Devenu citoyen italien, cet homme de 42 ans a une occasion unique de changer les choses, depuis le Parlement. Car Aboubakar a remporté un siège avec l’alliance Verts-Gauche italienne lors des élections nationales du 25 septembre dernier. Il compte bien se faire une place dans les rangs de l’opposition et mener la vie dure à la coalition conservatrice de centre-droit qui a gagné les élections législatives et qui a promis de réprimer les demandeurs d’asile.

Car le parti d’extrême droite Fratelli d’Italia (Frères d’Italie) de Giorgia Meloni et la Lega (Ligue) de Matteo Salvini ont en effet promis lors de la campagne électorale de bloquer les bateaux de migrants en provenance d’Afrique du Nord et ont adopté ce qu’ils appellent une politique « Les Italiens d’abord« .

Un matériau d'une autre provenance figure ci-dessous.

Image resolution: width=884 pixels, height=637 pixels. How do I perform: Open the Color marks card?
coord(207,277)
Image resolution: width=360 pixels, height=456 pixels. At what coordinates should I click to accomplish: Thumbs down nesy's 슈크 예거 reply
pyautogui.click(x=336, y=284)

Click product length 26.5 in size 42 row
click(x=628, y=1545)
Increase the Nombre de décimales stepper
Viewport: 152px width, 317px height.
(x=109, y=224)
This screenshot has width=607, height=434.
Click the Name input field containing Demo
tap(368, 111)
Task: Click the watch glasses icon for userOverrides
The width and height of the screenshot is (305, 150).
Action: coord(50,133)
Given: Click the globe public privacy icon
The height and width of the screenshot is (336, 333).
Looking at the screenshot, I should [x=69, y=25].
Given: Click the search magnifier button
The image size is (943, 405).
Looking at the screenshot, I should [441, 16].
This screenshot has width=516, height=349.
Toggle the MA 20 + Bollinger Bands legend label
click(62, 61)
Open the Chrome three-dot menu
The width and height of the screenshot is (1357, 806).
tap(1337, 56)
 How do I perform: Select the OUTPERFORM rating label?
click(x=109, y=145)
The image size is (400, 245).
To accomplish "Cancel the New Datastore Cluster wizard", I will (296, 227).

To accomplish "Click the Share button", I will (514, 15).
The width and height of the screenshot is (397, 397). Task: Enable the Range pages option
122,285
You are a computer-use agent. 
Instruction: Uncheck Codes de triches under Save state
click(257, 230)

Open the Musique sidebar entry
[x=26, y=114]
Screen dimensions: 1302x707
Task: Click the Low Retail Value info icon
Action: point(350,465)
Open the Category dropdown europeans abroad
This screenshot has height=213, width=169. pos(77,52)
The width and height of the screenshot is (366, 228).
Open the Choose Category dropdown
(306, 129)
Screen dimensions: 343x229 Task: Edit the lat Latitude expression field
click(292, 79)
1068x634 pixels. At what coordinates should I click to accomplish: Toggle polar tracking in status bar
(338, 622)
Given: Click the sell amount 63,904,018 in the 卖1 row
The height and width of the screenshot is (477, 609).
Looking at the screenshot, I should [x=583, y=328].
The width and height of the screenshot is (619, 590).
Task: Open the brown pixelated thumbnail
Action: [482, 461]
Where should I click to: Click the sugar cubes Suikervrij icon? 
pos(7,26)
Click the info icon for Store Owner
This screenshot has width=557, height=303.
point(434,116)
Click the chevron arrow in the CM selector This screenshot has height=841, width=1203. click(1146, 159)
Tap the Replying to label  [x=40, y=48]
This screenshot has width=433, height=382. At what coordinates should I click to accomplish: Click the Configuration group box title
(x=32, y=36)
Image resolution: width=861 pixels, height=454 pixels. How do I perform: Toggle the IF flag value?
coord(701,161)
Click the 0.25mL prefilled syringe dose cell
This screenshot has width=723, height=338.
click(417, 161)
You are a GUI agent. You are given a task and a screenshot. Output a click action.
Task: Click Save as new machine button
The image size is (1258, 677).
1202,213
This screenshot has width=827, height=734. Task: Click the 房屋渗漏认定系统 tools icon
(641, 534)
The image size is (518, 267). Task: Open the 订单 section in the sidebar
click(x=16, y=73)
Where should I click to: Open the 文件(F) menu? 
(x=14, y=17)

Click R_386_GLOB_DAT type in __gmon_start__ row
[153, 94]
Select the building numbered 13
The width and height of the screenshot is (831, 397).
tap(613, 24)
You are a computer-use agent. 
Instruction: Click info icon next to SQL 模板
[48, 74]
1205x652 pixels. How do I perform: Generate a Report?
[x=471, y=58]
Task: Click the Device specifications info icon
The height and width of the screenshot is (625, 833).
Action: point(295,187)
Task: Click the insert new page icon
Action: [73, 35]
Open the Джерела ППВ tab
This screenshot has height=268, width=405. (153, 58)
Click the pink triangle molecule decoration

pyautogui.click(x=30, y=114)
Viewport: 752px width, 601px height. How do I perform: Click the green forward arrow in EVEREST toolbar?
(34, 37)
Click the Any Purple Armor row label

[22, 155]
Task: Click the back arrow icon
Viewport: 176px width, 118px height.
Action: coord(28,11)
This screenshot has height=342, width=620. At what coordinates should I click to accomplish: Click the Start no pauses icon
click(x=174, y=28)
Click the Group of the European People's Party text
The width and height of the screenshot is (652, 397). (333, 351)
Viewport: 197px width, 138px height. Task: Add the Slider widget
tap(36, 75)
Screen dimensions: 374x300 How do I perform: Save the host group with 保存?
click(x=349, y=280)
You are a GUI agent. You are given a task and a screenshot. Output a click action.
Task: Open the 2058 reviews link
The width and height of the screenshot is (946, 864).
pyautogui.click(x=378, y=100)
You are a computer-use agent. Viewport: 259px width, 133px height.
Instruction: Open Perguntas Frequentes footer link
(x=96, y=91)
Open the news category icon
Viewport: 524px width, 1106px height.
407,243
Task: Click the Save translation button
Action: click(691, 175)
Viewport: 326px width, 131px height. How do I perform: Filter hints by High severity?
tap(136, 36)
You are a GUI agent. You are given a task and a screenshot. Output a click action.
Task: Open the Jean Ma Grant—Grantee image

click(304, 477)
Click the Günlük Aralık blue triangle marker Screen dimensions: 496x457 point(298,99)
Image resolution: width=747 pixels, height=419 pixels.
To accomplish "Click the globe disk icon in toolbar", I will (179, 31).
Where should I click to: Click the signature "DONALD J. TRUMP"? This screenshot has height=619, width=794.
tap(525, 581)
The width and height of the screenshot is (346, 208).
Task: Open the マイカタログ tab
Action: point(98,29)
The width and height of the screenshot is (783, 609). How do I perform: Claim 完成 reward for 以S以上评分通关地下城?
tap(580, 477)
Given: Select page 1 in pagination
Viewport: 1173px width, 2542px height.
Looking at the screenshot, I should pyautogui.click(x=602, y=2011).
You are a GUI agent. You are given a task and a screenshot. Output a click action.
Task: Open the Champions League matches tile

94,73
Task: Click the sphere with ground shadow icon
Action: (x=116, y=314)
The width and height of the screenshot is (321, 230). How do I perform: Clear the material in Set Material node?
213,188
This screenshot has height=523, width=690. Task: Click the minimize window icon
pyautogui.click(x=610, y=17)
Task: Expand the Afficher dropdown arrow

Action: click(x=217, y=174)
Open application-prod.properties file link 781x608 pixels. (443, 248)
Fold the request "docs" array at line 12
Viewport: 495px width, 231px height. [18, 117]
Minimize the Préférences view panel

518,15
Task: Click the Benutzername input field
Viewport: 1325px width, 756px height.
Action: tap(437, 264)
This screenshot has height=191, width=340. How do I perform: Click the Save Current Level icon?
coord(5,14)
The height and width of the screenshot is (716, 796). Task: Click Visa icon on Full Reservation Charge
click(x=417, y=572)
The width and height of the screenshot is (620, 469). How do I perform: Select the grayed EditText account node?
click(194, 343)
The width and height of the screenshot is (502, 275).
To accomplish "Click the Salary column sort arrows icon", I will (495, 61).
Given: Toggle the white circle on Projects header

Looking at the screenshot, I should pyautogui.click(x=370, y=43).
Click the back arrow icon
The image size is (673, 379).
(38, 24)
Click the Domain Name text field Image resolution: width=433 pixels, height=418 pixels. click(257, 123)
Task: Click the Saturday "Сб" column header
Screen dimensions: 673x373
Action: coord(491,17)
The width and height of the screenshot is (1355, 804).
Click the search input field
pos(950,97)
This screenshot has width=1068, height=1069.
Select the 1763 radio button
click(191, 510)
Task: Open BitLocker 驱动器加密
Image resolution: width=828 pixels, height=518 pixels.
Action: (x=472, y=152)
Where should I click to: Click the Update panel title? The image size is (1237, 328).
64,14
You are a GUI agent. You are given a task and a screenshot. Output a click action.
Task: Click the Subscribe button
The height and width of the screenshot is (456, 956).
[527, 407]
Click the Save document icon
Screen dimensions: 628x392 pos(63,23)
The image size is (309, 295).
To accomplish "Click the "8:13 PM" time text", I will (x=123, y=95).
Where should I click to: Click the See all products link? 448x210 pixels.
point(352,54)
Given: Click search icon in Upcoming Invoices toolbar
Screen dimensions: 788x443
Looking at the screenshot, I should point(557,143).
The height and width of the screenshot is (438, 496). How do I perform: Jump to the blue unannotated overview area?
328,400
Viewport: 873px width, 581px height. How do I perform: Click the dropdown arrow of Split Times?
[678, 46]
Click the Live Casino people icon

Aboubakar Soumahoro en 2015, porte-parole de l'association 'Sans-Papiers'; en larmes lors d'une manifestation de demandeurs d'asile devant le parlement italien à Rome.
Aboubakar Soumahoro en 2015, porte-parole de l’association ‘Sans-Papiers’; en larmes lors d’une manifestation de demandeurs d’asile devant le parlement italien à Rome. AFP

Ses bottes, symbole de lutte contre les injustices et la précarité

Mais pour Aboubakar Soumahoro, la droite ne saisit pas la réelle gravité des problèmes rencontrés par les familles ordinaires et pour lui « placer les Italiens d’abord ne va pas sortir 5,6 millions d’Italiens de la pauvreté […] « Une chose que je vais essayer de faire, c’est de m’assurer que personne ne finisse par vivre dans la rue comme moi. Les gens doivent être traités comme des êtres humains, quel que soit leur passeport« .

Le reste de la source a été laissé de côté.